The time a nurse told me on the phone my backache was due to stress instead of the UTI because "It couldn't have gotten to your kidneys that fast." I didn't listen to her, instead going in to emergency care -- sure enough, that kidney infection was worth a week out of school and free codeine if I'd have wanted it.
When I reported said nurse above, she later retaliated by waltzing into the room while I was waiting for the doctor, exclaiming that I "wasn't covered up enough", and then tugging my paper gown OFF me. Yes, I was sexually harassed by a University health nurse.
These stories are so horrible that they are making me laugh.
Our university health services were rather notorious for throwing sleeping pills at any student reporting depression, because there tended to be at least a two-week wait for psych services and no one thought to train anyone else in how "I'm really stressed out and overwhelmed and unhappy and maybe thinking of killing myself" and "Here, have a bunch of pills on which you could overdose" perhaps don't really mix so well.
Holy crap. Some of these doctors should never have been licensed.
I had one great university health care doctor--she had studied under my granddad and gave me her home number when I was having problems with substance abuse. I don't even think this was because of the family connection--she told me one of her kids had had the same problem and so she wanted to help any way she could. She also prescribed (not to me but to a friend) decent painkillers for her awful, crippling cramps, saying that it was appalling in this day and age that women were expected to just put up with the pain no matter how bad it got. In stark contrast was the doctor who blamed every illness on smoking, without doing any kind of examination. I was getting dizzy spells (which were not unrelated to a brief experiment with vegetarianism that didn't include a properly balanced diet), which she, of course, blamed on smoking. I swear to god that if you went in with a broken leg she would somehow link it to smoking.
I really like my family doctor. I've been seeing him since I was 8 or something. (When my first doctor died. I loved that guy, too!) I don't have a problem with doctors. My blood pressure does go up when I know they're going to check it...but that's just me being a freak and has nothing to do with the doctor. He is a-ok and cracks me up.
I hate going to the dentist, though. I know it's because of a couple things that happened when I had braces (a couple issues with hardware that really had nothing to do with me...I just really hated how the issues were dealt with by my orthodontist.) I freak out when I know I've got to go to the dentist. UGH! I am super hyper vigilant about taking care of my teeth because of my phobia ...so it's not all bad!
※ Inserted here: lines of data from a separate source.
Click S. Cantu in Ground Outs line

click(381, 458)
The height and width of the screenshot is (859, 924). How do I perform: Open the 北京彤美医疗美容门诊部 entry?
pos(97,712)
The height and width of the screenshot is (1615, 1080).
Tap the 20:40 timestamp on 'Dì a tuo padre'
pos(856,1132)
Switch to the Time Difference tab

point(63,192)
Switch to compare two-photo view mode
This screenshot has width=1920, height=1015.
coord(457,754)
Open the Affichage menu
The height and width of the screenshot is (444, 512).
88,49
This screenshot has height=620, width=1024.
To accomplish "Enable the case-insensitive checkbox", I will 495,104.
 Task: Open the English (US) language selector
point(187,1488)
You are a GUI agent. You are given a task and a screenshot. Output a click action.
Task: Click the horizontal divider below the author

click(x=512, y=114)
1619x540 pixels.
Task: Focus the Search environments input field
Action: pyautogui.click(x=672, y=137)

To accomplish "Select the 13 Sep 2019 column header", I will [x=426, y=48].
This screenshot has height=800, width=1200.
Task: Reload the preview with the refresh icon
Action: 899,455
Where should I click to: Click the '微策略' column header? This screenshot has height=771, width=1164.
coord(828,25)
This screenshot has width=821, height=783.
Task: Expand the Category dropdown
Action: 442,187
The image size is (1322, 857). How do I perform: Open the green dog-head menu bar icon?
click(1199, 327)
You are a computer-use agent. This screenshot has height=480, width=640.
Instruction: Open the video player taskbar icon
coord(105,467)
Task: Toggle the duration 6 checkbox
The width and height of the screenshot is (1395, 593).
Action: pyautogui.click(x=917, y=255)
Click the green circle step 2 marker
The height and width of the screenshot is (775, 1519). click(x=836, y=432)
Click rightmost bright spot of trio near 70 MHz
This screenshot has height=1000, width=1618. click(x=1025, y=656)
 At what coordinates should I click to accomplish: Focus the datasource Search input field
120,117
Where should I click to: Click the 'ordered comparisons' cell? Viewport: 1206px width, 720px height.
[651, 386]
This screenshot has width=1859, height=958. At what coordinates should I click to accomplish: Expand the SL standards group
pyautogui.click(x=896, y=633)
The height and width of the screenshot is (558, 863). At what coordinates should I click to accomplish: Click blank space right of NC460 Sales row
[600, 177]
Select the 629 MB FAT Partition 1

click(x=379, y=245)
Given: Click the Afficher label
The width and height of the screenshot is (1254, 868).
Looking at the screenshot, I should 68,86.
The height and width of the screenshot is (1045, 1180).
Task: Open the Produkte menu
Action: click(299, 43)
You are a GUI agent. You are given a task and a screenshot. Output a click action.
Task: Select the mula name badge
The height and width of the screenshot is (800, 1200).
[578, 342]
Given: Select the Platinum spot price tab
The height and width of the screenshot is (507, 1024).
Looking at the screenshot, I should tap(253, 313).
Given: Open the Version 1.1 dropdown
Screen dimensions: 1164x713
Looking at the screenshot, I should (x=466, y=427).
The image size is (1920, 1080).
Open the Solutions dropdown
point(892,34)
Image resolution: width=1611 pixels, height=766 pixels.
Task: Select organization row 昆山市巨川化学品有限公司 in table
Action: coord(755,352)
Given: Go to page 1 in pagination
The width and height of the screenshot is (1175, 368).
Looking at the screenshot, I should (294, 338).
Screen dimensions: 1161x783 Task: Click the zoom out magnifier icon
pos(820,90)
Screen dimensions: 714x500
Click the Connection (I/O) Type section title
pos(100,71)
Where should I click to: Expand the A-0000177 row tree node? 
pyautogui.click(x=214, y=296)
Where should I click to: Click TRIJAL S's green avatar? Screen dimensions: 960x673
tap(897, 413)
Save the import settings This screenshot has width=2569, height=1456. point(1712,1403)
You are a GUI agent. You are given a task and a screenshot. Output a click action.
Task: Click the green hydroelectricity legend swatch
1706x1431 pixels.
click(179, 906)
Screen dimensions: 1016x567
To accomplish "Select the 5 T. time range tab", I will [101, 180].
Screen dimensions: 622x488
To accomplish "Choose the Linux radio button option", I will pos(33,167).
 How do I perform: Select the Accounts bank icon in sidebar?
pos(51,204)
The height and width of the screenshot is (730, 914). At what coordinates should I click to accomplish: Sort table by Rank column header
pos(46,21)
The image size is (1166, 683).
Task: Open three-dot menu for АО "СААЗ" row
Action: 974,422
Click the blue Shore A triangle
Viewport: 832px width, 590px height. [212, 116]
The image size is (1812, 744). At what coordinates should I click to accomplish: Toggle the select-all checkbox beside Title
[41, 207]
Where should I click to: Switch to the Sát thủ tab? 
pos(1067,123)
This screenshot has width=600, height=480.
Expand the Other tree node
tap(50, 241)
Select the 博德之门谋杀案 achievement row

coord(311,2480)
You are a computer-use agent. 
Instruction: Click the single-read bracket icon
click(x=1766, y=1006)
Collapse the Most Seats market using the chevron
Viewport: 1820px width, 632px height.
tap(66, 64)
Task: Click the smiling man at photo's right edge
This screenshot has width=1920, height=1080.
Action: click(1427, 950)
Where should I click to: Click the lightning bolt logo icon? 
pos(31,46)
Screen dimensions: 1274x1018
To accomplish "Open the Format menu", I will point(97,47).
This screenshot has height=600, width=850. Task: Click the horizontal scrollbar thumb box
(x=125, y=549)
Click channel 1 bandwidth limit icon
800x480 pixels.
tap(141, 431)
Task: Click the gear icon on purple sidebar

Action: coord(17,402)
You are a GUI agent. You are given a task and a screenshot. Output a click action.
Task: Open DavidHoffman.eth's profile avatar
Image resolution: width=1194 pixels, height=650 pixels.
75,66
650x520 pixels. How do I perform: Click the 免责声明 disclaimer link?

Hee, fbk, that reminds me of a good doctor story. My current GP is great, and his is a teaching practice, so sometimes I get an intern instead. I went in for a checkup, and the intern said, "Before I take your blood pressure, I need to know: do doctors make you nervous?"
"Hey, my dad's a doctor, my granddad was a doctor, my great-granddad was a doctor."
"Okay, so we've established that doctors make you nervous."
And yes, LF, I hope that all the bad doctor stories make you appreciate how good your own doctor's visit was, and do not instead make you go running from the room while swearing off Western medicine forever!
It went fine but a bunch of symptoms and "normal" bloodwork means I'm off to see an Internal Medicine guy. Currently waiting on an appointment. It looks like hypothyroidism but my TSH is 1.6 and my T3/T4 something was "normal" (he told me the number but I think I misheard him - thought I heard 13 but that would be far from normal I think). Anyways, he's interested to find out what could be causing my symptoms. THis is the first doctor at this clinic that I haven't wanted to strangle and I almost cried with joy at having him not say it was stress and that I just need to exercise more and eat better. Seriously almost cried.